RECORDS SUPPLIED>
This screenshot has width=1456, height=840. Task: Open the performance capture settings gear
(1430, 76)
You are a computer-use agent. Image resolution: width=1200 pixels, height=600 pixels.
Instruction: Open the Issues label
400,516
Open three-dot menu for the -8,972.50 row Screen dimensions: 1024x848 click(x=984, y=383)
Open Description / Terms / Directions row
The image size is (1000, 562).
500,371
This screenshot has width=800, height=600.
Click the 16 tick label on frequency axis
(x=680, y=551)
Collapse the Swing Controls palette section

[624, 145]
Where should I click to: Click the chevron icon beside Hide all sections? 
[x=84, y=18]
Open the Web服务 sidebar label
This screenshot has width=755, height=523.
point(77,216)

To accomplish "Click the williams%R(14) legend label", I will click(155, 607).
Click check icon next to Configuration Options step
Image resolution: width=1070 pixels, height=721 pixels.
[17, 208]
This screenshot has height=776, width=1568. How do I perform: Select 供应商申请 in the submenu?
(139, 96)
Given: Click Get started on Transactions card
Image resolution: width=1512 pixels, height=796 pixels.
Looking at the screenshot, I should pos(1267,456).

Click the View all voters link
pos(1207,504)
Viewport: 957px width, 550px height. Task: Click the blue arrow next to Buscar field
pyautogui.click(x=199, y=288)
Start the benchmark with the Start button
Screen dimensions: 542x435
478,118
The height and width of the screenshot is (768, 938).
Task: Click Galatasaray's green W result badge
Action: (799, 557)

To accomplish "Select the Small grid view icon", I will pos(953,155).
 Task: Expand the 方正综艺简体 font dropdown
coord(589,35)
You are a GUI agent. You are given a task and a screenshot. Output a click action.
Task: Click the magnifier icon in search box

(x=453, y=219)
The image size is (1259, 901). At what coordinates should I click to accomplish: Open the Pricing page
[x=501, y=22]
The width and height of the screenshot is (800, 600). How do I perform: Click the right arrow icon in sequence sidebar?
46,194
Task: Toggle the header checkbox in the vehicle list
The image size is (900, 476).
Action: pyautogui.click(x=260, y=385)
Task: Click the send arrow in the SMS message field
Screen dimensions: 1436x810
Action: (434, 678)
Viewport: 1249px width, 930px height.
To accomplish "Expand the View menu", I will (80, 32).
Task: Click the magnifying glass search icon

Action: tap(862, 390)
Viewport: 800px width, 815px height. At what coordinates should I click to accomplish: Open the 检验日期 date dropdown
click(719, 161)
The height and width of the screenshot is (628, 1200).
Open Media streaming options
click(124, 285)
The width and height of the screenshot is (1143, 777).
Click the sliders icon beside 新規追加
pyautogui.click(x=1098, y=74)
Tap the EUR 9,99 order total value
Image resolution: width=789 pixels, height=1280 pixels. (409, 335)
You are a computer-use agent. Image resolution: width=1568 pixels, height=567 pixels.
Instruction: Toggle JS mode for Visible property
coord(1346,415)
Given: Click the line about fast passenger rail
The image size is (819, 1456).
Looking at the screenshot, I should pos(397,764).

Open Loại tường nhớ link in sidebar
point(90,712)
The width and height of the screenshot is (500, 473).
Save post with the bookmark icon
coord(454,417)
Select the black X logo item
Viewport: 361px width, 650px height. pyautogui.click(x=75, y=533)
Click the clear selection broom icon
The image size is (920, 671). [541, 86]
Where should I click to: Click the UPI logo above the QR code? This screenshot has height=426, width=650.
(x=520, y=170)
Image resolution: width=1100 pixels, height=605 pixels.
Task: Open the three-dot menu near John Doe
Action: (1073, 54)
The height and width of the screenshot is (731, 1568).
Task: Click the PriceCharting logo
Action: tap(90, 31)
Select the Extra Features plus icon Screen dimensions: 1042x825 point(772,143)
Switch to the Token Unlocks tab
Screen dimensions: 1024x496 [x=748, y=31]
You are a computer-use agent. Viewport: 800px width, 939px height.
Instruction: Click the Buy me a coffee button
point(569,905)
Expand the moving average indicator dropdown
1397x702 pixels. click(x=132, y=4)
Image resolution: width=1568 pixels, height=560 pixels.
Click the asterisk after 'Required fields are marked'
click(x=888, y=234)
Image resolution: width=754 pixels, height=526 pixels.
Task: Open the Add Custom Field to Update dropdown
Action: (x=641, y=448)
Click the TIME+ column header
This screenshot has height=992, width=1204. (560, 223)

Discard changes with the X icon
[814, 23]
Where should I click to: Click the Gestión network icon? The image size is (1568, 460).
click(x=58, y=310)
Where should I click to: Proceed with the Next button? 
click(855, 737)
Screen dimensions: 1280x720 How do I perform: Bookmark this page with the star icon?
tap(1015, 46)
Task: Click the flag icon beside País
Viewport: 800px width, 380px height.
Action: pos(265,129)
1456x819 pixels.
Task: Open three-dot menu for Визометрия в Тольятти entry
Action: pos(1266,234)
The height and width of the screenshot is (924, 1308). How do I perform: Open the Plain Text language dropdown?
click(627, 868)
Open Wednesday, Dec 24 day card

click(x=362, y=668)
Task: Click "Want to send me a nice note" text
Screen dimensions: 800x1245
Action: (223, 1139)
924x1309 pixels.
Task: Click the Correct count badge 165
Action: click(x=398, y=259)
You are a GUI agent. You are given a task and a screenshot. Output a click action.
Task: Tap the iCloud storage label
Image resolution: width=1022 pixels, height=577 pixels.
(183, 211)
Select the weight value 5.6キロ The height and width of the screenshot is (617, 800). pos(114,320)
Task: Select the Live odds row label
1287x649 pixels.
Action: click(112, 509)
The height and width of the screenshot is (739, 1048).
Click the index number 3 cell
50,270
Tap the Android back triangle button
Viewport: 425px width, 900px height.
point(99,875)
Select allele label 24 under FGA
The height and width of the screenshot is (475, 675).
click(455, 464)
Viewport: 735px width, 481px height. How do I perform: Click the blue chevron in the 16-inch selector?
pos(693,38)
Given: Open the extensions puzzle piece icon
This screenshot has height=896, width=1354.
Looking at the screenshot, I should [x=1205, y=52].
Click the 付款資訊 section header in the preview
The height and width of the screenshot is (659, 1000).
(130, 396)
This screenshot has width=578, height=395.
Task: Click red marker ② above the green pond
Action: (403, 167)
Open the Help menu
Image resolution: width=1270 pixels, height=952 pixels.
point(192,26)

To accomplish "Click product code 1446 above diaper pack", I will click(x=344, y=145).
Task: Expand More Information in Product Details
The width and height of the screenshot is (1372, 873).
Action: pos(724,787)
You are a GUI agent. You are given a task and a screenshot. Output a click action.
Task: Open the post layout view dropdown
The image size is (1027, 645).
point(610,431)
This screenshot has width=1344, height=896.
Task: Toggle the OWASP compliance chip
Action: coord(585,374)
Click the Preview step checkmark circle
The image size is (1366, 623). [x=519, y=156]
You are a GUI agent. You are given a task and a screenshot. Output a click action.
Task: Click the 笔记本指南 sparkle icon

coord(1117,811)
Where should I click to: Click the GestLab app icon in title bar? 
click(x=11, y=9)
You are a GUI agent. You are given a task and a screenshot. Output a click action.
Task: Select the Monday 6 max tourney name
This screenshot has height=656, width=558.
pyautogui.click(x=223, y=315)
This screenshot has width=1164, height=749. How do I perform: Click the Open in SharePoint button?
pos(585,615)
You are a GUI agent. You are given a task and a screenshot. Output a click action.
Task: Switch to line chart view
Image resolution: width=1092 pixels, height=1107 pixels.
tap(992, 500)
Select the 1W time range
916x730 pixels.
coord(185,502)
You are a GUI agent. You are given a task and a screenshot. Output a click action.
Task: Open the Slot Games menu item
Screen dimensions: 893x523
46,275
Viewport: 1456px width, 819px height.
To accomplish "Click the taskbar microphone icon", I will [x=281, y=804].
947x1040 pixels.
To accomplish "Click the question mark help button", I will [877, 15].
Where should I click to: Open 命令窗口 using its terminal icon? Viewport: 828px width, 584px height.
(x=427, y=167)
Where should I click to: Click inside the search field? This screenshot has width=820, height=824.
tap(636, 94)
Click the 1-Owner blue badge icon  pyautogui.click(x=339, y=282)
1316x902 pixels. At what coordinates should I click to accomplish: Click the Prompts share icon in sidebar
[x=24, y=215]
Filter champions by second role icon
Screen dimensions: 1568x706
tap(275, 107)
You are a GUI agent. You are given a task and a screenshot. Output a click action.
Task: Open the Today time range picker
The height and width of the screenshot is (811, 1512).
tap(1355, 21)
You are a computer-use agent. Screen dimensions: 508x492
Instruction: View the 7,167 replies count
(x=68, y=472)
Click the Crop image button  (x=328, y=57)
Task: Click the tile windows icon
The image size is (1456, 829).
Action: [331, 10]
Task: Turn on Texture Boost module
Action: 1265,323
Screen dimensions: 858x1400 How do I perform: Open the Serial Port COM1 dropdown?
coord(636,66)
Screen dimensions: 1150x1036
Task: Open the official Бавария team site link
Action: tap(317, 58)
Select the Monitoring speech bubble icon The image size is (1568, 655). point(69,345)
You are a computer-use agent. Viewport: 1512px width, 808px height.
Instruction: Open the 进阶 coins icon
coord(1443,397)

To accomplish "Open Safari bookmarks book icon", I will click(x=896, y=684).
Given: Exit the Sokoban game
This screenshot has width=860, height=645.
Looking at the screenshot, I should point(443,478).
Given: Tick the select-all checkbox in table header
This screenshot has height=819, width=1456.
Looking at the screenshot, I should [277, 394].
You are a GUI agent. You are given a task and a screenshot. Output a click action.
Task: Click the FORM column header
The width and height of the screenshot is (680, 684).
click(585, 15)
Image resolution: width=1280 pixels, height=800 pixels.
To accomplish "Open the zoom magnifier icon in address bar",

AIM OF THE TASK> Copy out everything in the records from the line containing "The width and height of the screenshot is (800, 600)." down to the line containing "Action: (434, 678)", replacing "vehicle list" with "vehicle table" and changing nothing else.

OUTPUT>
The width and height of the screenshot is (800, 600). How do I perform: Click the right arrow icon in sequence sidebar?
46,194
Task: Toggle the header checkbox in the vehicle table
The image size is (900, 476).
Action: pyautogui.click(x=260, y=385)
Task: Click the send arrow in the SMS message field
Screen dimensions: 1436x810
Action: (434, 678)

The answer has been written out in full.